Task goal
Find the word "screenshot" in the records and copy every line where it occurs.

Source records:
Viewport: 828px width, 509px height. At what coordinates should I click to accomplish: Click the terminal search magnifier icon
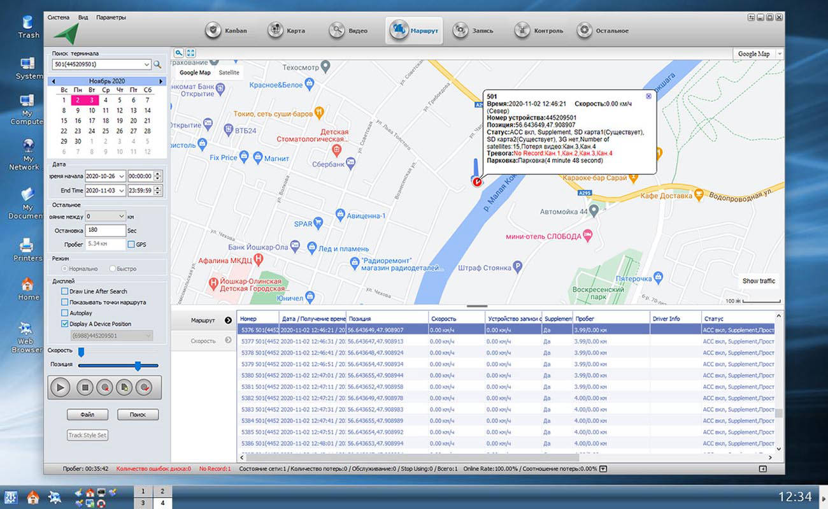157,64
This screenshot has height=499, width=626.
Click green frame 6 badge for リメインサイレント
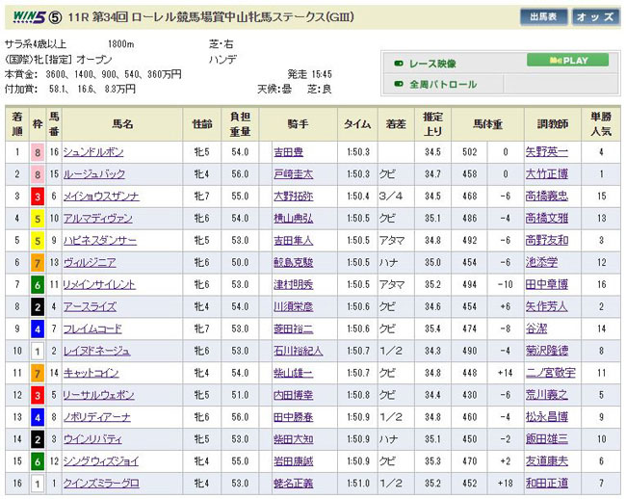pyautogui.click(x=38, y=285)
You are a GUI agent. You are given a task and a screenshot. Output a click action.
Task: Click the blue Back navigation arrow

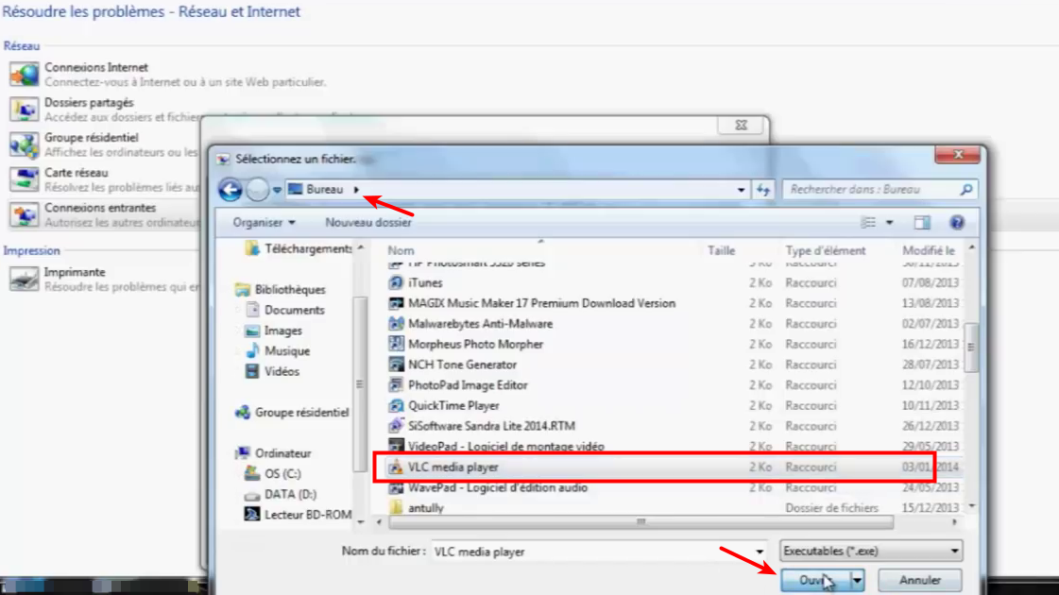(230, 190)
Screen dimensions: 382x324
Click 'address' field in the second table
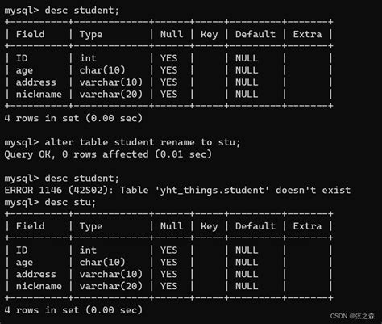36,274

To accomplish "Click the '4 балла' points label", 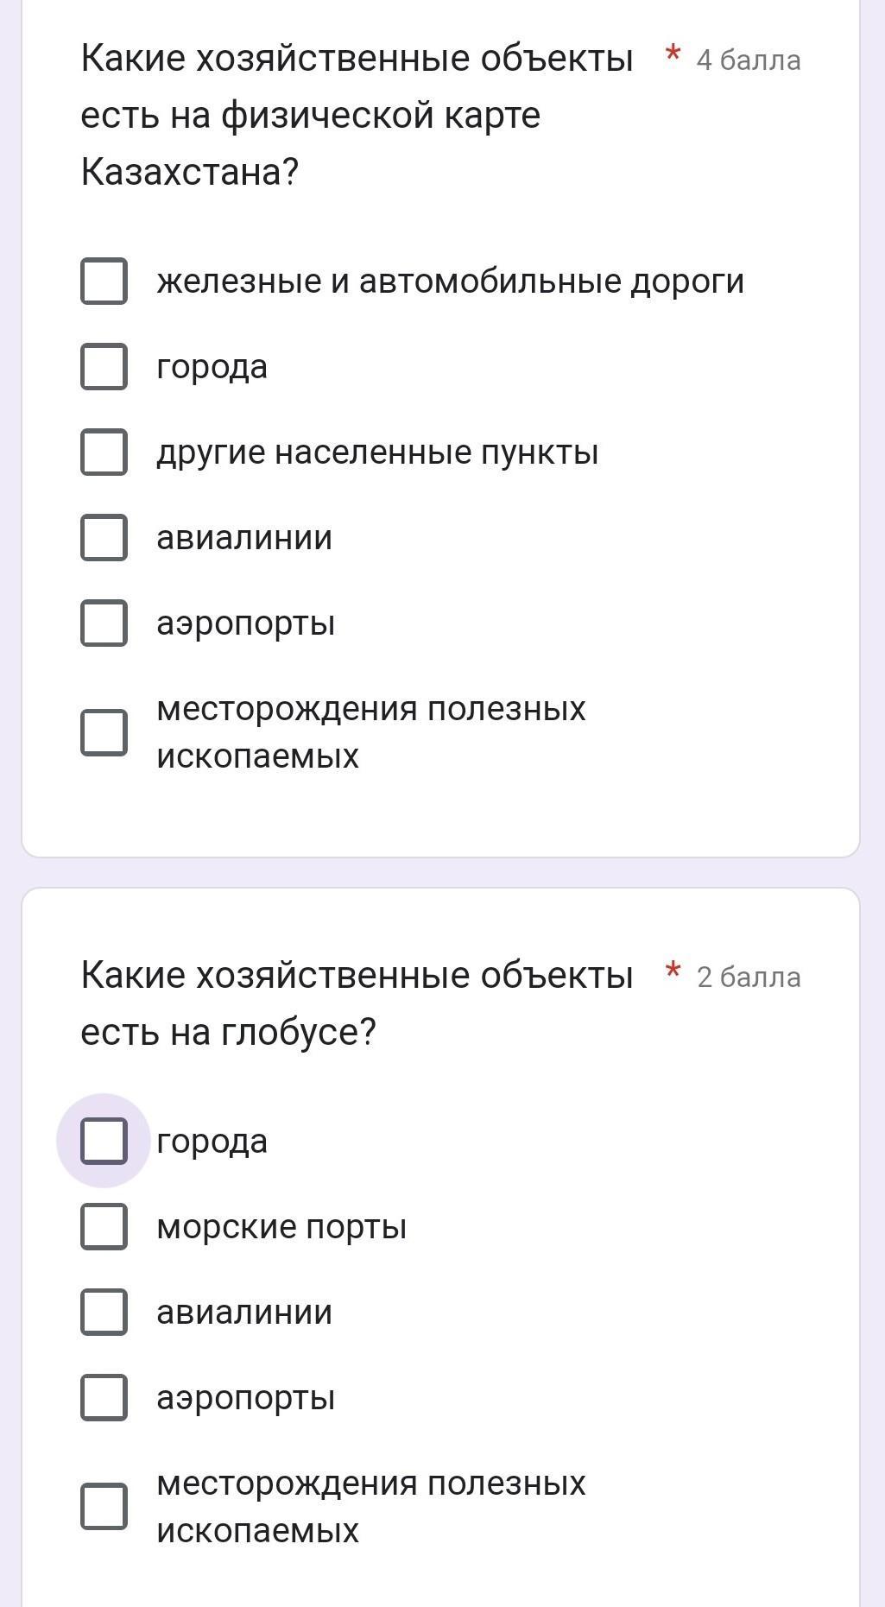I will coord(749,60).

Completed exercise
This screenshot has height=499, width=626.
You are a GUI agent. You are given a task and a screenshot. Output a click action.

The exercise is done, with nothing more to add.